No, because RAID is never for data protection. edit : I mean SHOULD never be used for data protection, or as the only data protection method. There are RAID versions that offer some data protection, in case of a single or multiple drive failures.
A hard drive with internal raid would still have a single point of failure.. let's say a short circuit on the circuit board or over voltage event blows up the eeprom chip that stores the drive geometry info (number of platters, surfaces, tracks, lists of bad sectors, etc) and the controller can no longer access the data.
People/Companies often buy hard drives from multiple locations, or buy drives staggered, just so that they'll get the same model but with different batch numbers, different manufacturing dates.

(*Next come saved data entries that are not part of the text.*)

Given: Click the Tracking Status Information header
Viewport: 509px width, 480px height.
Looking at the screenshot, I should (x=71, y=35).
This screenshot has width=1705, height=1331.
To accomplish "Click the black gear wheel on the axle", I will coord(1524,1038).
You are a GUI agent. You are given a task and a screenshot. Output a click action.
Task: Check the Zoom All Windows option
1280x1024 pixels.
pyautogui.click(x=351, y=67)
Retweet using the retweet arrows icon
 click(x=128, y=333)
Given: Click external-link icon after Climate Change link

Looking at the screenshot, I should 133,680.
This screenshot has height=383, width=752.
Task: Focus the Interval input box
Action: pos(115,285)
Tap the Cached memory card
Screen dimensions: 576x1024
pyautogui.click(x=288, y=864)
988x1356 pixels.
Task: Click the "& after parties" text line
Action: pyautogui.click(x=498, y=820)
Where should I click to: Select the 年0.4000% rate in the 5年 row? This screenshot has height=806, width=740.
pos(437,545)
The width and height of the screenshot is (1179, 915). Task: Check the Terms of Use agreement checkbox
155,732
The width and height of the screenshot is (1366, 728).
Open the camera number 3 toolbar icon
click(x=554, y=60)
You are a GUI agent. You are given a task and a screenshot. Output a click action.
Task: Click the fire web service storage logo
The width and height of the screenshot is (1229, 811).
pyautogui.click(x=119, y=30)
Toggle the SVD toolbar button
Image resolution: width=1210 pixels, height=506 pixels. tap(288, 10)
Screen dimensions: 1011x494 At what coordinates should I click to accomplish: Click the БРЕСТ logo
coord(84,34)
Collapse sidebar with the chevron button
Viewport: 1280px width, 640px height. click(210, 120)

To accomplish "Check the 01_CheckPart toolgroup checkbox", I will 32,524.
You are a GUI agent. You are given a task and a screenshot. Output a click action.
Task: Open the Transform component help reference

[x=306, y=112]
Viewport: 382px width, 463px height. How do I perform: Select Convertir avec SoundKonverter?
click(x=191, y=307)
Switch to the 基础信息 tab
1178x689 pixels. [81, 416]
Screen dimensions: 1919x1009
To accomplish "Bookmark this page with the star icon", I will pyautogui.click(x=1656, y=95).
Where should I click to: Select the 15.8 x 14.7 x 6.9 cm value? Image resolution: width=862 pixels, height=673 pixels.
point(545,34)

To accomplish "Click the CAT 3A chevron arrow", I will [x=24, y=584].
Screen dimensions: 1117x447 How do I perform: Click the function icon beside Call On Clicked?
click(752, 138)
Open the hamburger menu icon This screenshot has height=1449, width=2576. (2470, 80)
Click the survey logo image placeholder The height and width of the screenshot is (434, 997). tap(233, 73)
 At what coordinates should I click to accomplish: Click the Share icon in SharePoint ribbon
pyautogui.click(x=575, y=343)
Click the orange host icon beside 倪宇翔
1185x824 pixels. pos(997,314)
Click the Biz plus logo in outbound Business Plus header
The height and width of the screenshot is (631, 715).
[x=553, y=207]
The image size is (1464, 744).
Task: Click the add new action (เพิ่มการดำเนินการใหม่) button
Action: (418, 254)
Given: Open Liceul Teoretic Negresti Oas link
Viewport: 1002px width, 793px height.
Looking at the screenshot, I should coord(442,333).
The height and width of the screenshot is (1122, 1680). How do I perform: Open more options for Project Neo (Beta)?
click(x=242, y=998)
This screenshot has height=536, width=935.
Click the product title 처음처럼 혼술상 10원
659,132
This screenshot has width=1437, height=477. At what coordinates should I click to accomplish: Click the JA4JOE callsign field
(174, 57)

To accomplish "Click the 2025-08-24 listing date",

For example, what if the factory had a small batch of components that were faulty and were all used on hard drives in week 10 of 2021? If you buy 6 drives from the same store to make a raid 5/6 chances are you're gonna get consecutive serial numbers, as the store probably ordered a box of 25-50 drives. Then, you could have a situation where all six drives fail after a year of 24/7 usage, all within a few days or so from each other.
btw, a bit off topic... .. Seagate even had a firmware bug that cause drives to lock and no longer respond after some amount of time of operation :
http://www.datarecoveryspecialists.co.uk/blog/firmware-bug-on-seagate-hard-driveHad you bought a few drives at the same time, you'd be screwed with all these drives failing at nearly the same time
By making a RAID 5 / 6 or higher with drives with different production dates you reduce the risk of all drives in the raid failing within a few days from each other, or potentially while you spend 10-20 hours to repair the raid by replacing the faulty drive.
If you want data protection, you could have your raid with some parity / spare drive as hot spare, and you'd have some way of periodically (ex at 2am every day or every sunday night) clone the drives to another computer that's in another location (another room so in case of fire you won't have both computers damaged, or at least another power circuit in case you have some power event that blows both computers' power supplies)
Then ideally you'd also copy the critical data to a drive or tapes and put it in a safe, or upload the data to a remote location (a storage server in a datacenter is cheap, 50-100$ a month, you can just encrypt archives with some error correction info (quickpar for example) and upload them to a remote machine.